We also reject defendant's contention that the court's refusal to discharge two sworn jurors deprived defendant of his right to a fair and impartial jury. In order to discharge a sworn juror, the court "must be convinced that the juror's knowledge will prevent [him or] her from rendering an impartial verdict" ( People v. Buford, 69 N.Y.2d 290, 299, 514 N.Y.S.2d 191, 506 N.E.2d 901 [1987] ). Here, upon learning of potential issues with the two sworn jurors, the court and defense counsel questioned those two jurors and elicited responses that they would be fair and impartial. On this record, we are unable to conclude that the court "could have been ‘convinced’ ..., based on any unequivocal responses of the juror[s], that the juror[s] [were] ‘grossly unqualified to serve in the case’ " ( People v. Telehany, 302 A.D.2d 927, 928, 754 N.Y.S.2d 508 [4th Dept. 2003] ; see CPL 270.35[1] ).

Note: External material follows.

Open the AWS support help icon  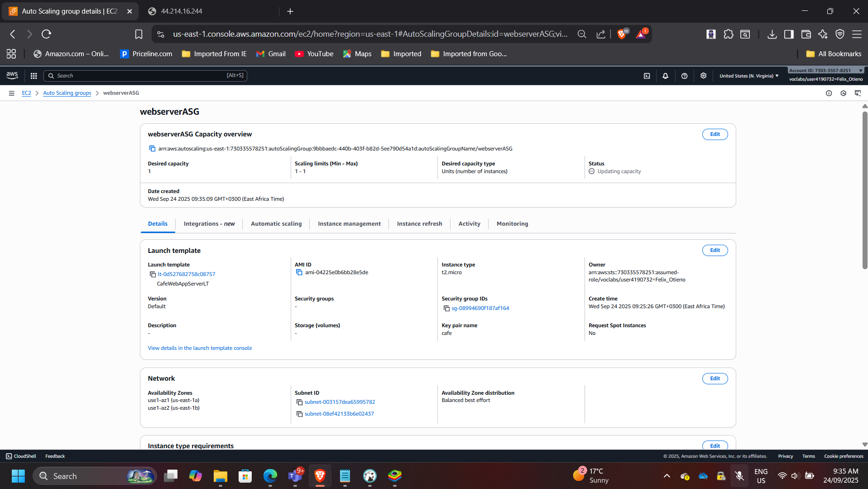coord(684,76)
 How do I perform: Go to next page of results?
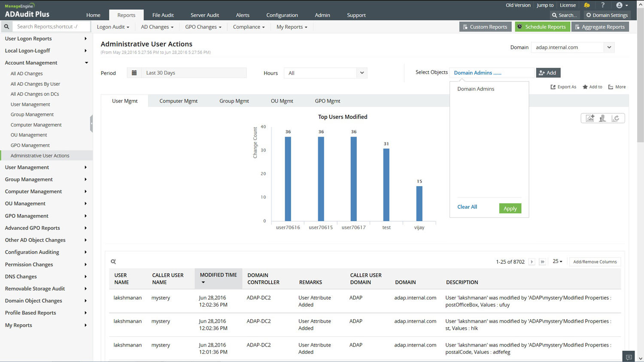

Defendant correctly concedes that he failed to preserve for our review his contention that the evidence is legally insufficient to support the conviction inasmuch as he presented evidence after the court denied his motion for a trial order of dismissal at the close of the People's case, and he failed to renew his motion at the close of the proof (see People v. Hines, 97 N.Y.2d 56, 61, 736 N.Y.S.2d 643, 762 N.E.2d 329 [2001], rearg. denied 97 N.Y.2d 678, 738 N.Y.S.2d 292, 764 N.E.2d 396 [2001] ; People v. Swail, 19 A.D.3d 1013, 1013, 796 N.Y.S.2d 797 [4th Dept. 2005], lv denied 6 N.Y.3d 759, 810 N.Y.S.2d 427, 843 N.E.2d 1167 [2005], reconsideration denied 6 N.Y.3d 853, 816 N.Y.S.2d 759, 849 N.E.2d 982 [2006] ). In any event, that contention lacks merit (see generally People v. Bleakley, 69 N.Y.2d 490, 495, 515 N.Y.S.2d 761, 508 N.E.2d 672 [1987] ). Viewing the evidence in light of the elements of the crime as charged to the jury (see People v. Danielson, 9 N.Y.3d 342, 349, 849 N.Y.S.2d 480, 880 N.E.2d 1 [2007] ), we conclude that the verdict is not against the weight of the evidence (see generally Bleakley, 69 N.Y.2d at 495, 515 N.Y.S.2d 761, 508 N.E.2d 672 ).
We reject the further contention of defendant that he was denied effective assistance of counsel (see generally People v. Baldi, 54 N.Y.2d 137, 147, 444 N.Y.S.2d 893, 429 N.E.2d 400 [1981] ). " ‘[I]t is incumbent on defendant to demonstrate the absence of strategic or other legitimate explanations’ for [defense] counsel's alleged shortcomings" ( People v. Benevento, 91 N.Y.2d 708, 712, 674 N.Y.S.2d 629, 697 N.E.2d 584 [1998], quoting People v. Rivera, 71 N.Y.2d 705, 709, 530 N.Y.S.2d 52, 525 N.E.2d 698 [1988] ). Defendant failed to meet that burden. The alleged instances of ineffective assistance concerning defense counsel's failure to make various objections or to seek curative instructions are "based largely on [defendant's] hindsight disagreements with ... trial strategies, and defendant failed to meet his burden of establishing the absence of any legitimate explanations for those strategies" ( People v. Rogers, 70 A.D.3d 1340, 1341, 894 N.Y.S.2d 313 [4th Dept. 2010], lv denied 14 N.Y.3d 892, 903 N.Y.S.2d 780, 929 N.E.2d 1015 [2010], cert denied 562 U.S. 969, 131 S.Ct. 475, 178 L.Ed.2d 302 [2010] [internal quotation marks omitted] ).
Finally, the sentence is not unduly harsh or severe.